Homemade Caesar dressing couldnt be easier!
This simple recipe delivers rich, savory flavor.


Ingredients

Units Scale
  • 2 cloves garlic
  • 3 anchovy fillets
  • 1 large egg yolk
  • 1/2 cup extra-virgin olive oil
  • 2 tablespoons fresh lemon juice
  • 1 teaspoon Worcestershire sauce
  • 1 teaspoon Dijon mustard
  • 1/4 tsp ground black pepper

Instructions

  1. Pulse the garlic and anchovies together in a food processor.
  2. Add the egg yolk and process until smooth.
  3. Drizzle in the olive oil a bit at a time until completely incorporated, then with the motor still running, drizzle in the lemon juice.
  4. Add the Worcestershire, Dijon, and black pepper, and pulse to combine.
  5. Taste and add additional salt and pepper as desired.
  6. Store in a sealed jar in the fridge up to 5 days.

Notes

  • For a richer flavor, use high-quality olive oil and freshly squeezed lemon juice.
  • If you don’t have anchovies, you can substitute 1 teaspoon of fish sauce for a similar umami taste.
  • For a smoother dressing, strain the dressing through a fine-mesh sieve after blending.
  • Prep Time: 5 minutes
  • Category: Side Dish
  • Method: No-Cook
  • Cuisine: Italian

Nutrition

  • Serving Size: 2 tablespoons
  • Calories: 100
  • Sugar: 1
  • Sodium: 150
  • Fat: 10
  • Saturated Fat: 1
  • Unsaturated Fat: 8
  • Carbohydrates: 1
  • Protein: 1
  • Cholesterol: 20

Frequently Asked Questions

Can I make this without anchovies?

You can, but the dressing will lack that savory backbone. Try adding a teaspoon of miso paste or a few dashes of fish sauce as a substitute.

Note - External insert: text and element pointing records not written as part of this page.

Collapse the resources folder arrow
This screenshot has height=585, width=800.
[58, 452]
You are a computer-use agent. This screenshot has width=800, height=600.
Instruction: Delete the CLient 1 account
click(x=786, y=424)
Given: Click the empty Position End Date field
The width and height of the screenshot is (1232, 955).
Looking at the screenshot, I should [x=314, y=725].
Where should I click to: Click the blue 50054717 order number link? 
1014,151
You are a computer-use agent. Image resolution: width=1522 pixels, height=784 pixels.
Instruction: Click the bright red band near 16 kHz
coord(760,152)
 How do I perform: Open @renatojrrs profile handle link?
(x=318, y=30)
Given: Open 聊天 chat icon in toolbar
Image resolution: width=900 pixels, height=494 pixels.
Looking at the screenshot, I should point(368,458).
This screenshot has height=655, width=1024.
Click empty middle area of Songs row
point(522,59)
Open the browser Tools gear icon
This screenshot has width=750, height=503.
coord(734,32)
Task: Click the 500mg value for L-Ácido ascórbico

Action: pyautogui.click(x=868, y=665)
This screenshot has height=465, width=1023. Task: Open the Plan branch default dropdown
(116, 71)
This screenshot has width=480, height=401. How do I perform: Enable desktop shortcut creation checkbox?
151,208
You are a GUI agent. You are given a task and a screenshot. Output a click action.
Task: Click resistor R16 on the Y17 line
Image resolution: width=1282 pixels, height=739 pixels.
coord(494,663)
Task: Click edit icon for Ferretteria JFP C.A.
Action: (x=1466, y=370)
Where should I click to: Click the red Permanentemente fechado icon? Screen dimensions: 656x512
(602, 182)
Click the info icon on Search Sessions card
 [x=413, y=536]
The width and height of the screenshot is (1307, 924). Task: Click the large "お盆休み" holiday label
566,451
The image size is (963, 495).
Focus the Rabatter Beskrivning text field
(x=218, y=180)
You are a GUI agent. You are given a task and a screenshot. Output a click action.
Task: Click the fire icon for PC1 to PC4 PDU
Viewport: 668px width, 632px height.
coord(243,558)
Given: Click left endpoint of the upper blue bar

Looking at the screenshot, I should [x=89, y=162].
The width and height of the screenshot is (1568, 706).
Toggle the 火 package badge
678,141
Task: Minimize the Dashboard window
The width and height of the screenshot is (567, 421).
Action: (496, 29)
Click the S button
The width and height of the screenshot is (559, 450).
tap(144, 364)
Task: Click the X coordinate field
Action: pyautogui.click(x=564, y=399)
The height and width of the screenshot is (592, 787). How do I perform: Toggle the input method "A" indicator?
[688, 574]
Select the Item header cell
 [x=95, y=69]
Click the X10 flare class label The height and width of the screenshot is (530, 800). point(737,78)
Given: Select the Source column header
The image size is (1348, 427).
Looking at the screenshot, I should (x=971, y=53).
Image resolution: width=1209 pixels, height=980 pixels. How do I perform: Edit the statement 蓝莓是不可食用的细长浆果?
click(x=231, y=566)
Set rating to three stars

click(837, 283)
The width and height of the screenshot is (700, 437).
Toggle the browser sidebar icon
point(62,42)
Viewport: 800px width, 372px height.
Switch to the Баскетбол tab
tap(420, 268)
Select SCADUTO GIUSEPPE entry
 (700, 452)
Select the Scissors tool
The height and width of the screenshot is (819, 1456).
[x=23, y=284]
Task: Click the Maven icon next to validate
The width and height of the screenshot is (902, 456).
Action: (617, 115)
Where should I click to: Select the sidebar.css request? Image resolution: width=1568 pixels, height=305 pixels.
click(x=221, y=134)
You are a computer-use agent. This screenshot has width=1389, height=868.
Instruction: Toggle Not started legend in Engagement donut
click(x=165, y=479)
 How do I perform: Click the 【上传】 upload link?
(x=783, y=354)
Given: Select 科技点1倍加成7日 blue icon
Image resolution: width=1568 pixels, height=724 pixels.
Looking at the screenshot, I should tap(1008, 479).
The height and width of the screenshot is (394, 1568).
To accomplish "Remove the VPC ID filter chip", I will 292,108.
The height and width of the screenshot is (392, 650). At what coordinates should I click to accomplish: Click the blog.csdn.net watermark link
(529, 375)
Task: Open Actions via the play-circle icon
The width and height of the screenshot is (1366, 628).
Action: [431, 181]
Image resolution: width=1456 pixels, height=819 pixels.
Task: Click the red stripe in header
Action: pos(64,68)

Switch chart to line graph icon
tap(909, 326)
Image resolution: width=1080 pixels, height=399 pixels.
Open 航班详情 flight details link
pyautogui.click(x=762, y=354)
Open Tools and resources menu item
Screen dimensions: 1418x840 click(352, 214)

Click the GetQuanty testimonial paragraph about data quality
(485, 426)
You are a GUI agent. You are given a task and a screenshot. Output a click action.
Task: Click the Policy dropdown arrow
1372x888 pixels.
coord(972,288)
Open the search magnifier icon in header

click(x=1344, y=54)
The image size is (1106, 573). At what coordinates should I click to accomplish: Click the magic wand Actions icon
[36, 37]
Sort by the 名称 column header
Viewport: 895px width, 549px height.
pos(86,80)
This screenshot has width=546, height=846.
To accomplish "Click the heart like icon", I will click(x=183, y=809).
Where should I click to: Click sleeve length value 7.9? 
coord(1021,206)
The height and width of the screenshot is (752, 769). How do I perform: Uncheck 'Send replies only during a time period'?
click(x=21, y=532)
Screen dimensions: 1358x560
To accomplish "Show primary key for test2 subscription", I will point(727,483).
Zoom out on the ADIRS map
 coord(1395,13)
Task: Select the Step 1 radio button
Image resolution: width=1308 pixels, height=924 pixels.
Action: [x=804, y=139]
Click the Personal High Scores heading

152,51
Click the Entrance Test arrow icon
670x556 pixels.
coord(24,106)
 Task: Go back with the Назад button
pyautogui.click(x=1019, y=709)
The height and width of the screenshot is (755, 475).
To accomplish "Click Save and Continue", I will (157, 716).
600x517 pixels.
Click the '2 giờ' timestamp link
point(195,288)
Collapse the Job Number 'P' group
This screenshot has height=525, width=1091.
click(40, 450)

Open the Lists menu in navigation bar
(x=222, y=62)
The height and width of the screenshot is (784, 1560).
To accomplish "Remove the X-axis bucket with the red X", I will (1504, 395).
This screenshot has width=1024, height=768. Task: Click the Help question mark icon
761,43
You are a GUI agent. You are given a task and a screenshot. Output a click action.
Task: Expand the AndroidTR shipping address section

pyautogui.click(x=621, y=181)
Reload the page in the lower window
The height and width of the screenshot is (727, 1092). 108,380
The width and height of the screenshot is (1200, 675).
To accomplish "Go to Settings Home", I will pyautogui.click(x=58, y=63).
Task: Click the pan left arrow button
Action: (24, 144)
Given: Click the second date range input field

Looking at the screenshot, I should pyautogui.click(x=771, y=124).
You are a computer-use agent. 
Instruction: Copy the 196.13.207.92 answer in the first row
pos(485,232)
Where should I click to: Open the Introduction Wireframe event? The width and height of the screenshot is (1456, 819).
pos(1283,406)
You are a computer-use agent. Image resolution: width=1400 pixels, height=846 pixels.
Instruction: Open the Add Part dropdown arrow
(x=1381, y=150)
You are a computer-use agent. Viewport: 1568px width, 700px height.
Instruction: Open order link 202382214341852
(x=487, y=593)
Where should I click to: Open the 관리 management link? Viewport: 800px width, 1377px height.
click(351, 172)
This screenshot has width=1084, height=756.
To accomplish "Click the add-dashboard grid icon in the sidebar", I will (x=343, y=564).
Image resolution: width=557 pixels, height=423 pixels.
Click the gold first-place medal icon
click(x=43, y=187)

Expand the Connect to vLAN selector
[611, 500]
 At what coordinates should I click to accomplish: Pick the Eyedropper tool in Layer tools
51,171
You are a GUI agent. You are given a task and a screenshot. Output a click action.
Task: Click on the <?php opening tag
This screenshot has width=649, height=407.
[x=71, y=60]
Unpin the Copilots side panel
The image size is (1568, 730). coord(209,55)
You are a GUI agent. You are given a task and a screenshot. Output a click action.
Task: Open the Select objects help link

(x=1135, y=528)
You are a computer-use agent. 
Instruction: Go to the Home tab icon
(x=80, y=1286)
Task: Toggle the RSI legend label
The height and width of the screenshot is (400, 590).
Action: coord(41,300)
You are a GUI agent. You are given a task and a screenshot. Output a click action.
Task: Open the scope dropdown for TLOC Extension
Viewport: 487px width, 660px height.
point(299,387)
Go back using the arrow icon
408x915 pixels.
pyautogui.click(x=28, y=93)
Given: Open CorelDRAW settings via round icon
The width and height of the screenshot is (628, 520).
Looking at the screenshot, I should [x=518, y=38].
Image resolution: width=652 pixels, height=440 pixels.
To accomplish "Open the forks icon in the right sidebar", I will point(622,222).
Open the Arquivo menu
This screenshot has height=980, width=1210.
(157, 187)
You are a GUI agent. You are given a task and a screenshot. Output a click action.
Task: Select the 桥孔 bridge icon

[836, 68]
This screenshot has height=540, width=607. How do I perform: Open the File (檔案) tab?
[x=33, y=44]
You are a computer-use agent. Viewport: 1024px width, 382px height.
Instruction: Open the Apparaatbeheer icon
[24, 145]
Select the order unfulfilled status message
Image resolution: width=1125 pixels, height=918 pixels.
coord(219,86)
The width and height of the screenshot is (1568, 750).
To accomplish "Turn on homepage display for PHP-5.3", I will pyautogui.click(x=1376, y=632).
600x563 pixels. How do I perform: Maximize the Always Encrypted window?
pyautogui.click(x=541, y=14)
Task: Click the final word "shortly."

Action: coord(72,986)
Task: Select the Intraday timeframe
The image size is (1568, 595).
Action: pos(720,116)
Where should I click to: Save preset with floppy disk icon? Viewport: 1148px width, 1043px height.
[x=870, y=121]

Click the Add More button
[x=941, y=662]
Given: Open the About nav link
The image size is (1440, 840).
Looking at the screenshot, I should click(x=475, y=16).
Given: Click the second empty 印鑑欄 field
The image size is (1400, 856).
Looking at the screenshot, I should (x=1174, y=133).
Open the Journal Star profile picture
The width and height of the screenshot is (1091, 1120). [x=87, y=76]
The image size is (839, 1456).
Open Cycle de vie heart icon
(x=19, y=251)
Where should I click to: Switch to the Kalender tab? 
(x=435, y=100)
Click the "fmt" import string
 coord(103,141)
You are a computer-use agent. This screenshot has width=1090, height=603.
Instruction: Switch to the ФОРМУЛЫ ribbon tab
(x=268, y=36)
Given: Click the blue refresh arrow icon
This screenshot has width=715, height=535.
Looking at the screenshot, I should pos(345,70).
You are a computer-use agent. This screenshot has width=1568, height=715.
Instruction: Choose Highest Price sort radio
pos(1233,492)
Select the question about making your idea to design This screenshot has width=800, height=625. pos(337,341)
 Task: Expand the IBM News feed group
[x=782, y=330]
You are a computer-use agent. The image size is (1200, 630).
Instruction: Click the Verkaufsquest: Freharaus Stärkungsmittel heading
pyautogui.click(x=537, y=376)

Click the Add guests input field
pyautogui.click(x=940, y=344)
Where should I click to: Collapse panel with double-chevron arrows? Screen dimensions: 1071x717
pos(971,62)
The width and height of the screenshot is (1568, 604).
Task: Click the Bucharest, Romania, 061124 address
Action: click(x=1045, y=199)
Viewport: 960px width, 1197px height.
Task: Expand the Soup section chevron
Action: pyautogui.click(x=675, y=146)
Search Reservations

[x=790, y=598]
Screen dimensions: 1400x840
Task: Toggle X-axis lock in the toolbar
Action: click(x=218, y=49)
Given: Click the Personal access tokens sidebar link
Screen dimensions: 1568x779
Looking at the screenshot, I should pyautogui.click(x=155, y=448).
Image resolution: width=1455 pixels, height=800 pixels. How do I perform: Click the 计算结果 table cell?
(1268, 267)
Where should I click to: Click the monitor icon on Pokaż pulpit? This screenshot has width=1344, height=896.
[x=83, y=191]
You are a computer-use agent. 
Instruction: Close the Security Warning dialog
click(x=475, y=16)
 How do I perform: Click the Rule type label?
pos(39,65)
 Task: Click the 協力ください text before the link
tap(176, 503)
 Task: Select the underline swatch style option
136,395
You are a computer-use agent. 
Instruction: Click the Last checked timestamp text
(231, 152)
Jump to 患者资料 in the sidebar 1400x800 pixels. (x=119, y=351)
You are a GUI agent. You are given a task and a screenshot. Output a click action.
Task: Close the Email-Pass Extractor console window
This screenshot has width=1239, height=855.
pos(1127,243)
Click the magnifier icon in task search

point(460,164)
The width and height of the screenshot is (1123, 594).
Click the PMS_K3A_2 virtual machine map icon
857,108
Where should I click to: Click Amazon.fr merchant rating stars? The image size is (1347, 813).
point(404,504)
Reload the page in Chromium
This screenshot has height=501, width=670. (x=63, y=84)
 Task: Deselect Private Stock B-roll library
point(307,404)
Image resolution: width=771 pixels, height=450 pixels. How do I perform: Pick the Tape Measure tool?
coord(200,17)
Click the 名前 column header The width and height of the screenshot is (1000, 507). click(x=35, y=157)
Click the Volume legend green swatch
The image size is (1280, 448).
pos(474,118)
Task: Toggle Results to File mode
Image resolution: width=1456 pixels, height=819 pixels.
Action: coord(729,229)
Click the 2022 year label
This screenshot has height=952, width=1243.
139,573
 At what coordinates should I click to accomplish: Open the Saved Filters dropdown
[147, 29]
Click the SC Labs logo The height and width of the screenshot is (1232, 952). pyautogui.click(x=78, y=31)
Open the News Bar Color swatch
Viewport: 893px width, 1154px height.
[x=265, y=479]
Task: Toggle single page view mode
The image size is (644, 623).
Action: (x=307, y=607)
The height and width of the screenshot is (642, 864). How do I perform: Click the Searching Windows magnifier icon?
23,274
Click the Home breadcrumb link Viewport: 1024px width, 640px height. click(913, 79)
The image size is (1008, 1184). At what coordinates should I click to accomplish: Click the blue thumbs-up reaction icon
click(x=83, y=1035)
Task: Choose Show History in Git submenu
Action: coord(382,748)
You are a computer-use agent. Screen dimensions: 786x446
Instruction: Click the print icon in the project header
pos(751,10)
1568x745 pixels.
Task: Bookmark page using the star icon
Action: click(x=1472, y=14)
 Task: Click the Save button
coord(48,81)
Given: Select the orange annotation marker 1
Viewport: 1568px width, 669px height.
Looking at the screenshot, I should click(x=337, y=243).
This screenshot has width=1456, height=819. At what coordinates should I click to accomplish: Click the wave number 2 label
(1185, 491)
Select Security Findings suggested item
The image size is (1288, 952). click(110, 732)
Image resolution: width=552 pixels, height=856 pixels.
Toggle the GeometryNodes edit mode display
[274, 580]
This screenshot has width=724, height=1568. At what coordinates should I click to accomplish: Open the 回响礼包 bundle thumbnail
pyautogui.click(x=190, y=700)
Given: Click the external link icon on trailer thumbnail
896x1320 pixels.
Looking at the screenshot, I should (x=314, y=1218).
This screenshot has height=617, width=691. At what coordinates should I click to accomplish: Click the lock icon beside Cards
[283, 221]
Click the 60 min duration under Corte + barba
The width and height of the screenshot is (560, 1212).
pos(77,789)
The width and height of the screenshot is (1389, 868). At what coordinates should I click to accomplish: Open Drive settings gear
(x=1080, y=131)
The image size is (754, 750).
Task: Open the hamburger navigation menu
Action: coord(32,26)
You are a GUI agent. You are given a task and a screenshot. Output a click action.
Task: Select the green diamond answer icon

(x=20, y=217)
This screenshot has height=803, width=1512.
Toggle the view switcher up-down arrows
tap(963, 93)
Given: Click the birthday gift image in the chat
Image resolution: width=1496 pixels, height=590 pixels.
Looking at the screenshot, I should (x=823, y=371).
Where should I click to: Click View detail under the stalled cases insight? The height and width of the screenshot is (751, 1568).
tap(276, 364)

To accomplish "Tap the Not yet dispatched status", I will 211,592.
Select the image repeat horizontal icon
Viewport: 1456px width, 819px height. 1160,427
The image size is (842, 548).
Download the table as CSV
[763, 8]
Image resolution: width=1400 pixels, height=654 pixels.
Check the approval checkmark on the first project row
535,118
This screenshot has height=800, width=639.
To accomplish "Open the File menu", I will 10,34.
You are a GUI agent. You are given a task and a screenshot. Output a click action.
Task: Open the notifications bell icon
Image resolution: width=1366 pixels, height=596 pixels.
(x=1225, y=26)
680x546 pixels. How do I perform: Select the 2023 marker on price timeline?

Is it safe to use raw egg yolk?

Use a fresh, pasteurized egg to minimize risk. The acid from lemon juice also helps, but pasteurized eggs are the safest option for raw preparations.

How thick should the dressing be?

It should coat the back of a spoon and cling to lettuce leaves without pooling at the bottom of the bowl. If it’s too thick, thin it with a teaspoon of water.